O confronto entre Assunção Cristas e António Costa no debate quinzenal na Assembleia da República levou mesmo a um pedido de defesa da honra pela presidente do CDS das acusações do primeiro-ministro relativamente à lei do arrendamento do Governo PSD/CDS-PP, área tutelada pela agora líder centrista.

"Termina hoje uma licitação de um imóvel da Segurança Social, um T2 em Lisboa com valor de base de 1150 euros. É isto que é renda acessível? É isto que é habitação para todos?", questionou Assunção Cristas.

Na resposta, o chefe de Governo disparou: "Sobre habitação é melhor nem falarmos porque recordo-me bem o que, como presidente da Câmara Municipal de Lisboa, fui ao seu gabinete, e o desprezo com que me recebeu a mim e à senhora deputada Helena Roseta, e ignorou tudo o que lhe dissemos que ia acontecer e a calamidade social que a senhora criou".

Já intervindo para defender a honra, a presidente do CDS ripostou recusando qualquer calamidade social, alegando que foram protegidas as pessoas que deviam ser protegidas.

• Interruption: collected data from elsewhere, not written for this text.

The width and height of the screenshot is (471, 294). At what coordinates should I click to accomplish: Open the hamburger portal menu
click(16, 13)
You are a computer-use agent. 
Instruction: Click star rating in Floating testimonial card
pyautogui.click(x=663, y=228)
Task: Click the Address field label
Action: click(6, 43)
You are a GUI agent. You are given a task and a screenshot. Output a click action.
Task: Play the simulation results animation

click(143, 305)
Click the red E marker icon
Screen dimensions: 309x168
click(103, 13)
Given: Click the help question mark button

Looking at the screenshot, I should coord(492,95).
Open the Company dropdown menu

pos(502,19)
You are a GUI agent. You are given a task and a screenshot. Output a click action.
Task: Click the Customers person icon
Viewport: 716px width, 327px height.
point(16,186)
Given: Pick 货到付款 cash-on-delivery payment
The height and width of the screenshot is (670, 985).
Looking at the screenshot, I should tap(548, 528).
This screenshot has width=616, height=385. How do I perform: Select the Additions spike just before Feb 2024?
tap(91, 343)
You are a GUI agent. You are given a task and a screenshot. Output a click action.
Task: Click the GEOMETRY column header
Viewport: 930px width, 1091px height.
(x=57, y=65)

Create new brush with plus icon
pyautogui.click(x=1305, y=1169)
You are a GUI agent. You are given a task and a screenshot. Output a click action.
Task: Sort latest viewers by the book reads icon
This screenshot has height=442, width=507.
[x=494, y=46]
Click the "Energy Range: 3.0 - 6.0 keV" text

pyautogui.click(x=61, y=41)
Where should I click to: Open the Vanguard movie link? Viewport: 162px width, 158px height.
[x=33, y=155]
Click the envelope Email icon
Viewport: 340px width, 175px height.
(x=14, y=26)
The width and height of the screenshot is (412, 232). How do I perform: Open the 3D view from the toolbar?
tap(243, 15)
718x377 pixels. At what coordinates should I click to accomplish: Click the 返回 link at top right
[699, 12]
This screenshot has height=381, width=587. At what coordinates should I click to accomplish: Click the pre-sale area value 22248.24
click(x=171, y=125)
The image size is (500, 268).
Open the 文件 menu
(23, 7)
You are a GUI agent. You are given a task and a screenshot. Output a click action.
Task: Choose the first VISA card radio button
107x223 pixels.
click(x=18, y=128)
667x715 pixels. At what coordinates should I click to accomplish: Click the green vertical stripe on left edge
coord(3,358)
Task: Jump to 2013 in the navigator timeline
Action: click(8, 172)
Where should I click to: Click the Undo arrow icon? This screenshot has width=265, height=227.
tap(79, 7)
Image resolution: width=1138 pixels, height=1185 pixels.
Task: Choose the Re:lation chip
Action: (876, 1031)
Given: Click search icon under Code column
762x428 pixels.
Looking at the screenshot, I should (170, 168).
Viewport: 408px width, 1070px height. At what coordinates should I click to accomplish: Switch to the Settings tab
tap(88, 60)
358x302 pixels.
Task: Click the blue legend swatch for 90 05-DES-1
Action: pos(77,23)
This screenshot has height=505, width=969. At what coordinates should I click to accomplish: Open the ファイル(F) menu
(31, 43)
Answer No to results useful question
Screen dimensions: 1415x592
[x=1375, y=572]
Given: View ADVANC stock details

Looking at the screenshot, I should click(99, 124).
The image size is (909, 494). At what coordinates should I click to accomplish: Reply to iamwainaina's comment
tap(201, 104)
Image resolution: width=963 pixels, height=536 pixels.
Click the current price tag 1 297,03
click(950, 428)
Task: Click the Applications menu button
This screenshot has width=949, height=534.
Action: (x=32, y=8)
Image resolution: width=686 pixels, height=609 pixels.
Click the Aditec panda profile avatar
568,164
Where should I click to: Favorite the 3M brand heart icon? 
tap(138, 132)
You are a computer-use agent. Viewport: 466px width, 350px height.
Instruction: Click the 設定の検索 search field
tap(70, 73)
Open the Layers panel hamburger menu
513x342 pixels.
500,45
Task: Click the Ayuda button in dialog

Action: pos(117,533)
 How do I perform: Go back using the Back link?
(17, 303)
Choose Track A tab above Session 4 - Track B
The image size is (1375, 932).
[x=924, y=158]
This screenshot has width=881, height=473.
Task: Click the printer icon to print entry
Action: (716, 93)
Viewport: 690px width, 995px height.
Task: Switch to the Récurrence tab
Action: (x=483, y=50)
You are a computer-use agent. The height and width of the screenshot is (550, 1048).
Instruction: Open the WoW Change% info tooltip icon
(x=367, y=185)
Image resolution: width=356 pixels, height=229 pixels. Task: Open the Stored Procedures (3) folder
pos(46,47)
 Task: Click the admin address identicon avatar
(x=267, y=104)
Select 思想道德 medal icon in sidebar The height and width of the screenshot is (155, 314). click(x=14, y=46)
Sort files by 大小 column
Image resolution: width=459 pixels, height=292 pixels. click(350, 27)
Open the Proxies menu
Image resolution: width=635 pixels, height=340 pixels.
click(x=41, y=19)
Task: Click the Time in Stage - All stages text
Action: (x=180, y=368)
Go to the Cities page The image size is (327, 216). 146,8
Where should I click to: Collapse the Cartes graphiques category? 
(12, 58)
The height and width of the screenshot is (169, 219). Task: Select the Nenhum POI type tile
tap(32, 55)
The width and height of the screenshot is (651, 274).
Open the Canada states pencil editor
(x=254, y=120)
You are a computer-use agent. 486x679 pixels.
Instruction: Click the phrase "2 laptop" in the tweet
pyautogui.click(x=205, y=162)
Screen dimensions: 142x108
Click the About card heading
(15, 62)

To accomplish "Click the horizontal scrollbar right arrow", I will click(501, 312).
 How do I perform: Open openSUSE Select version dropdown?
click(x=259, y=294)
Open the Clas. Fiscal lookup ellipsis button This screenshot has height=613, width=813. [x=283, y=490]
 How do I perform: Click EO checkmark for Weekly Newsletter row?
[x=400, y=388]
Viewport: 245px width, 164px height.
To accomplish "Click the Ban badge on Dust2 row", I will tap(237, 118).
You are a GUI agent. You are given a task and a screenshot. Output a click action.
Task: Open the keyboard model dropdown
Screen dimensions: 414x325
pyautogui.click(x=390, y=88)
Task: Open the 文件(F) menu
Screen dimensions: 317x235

"Calamidade social não existiu porque nós protegemos tudo o que tínhamos de proteger. Queria dizer-lhe uma coisa olhos nos olhos: Eu não tenho duas caras, não lhe digo uma coisa a si quando é primeiro-ministro, presidente da Câmara Municipal de Lisboa ou secretário-geral do PS, e outra coisa a outras pessoas", ripostou Assunção Cristas.

"Digo sempre a mesma coisa. Já o senhor primeiro-ministro, quando era presidente da Câmara Municipal de Lisboa eu sei muito bem o que me dizia a mim, o que dizia na rua para ganhar votos e o que dizia aos investidores privados que queria atrair para a cidade", prosseguiu.

António Costa ressalvou não ter referido nada que ofendesse a honra da bancada do CDS, mas sim ter-se referido à atuação de Assunção Cristas enquanto ministra.

"A ex-ministra Assunção Cristas, quer goste, quer não goste, não foi só a ministra dos agricultores, a ministra da Lavoura, foi a ministra que fez esta lei do arrendamento que criou uma crise social em Portugal", reiterou.

O primeiro-ministro acentuou que tal aconteceu "conscientemente", porque Assunção Cristas "foi avisada por toda a gente".

"Foi por mim, foi pela senhora deputada Helena Roseta, por todo o país, que a avisou bem que a pura liberalização selvagem do mercado de arrendamento iria gerar uma calamidade social no nosso país, como só não gerou maior porque mudou o Governo e mudou a lei", concluiu.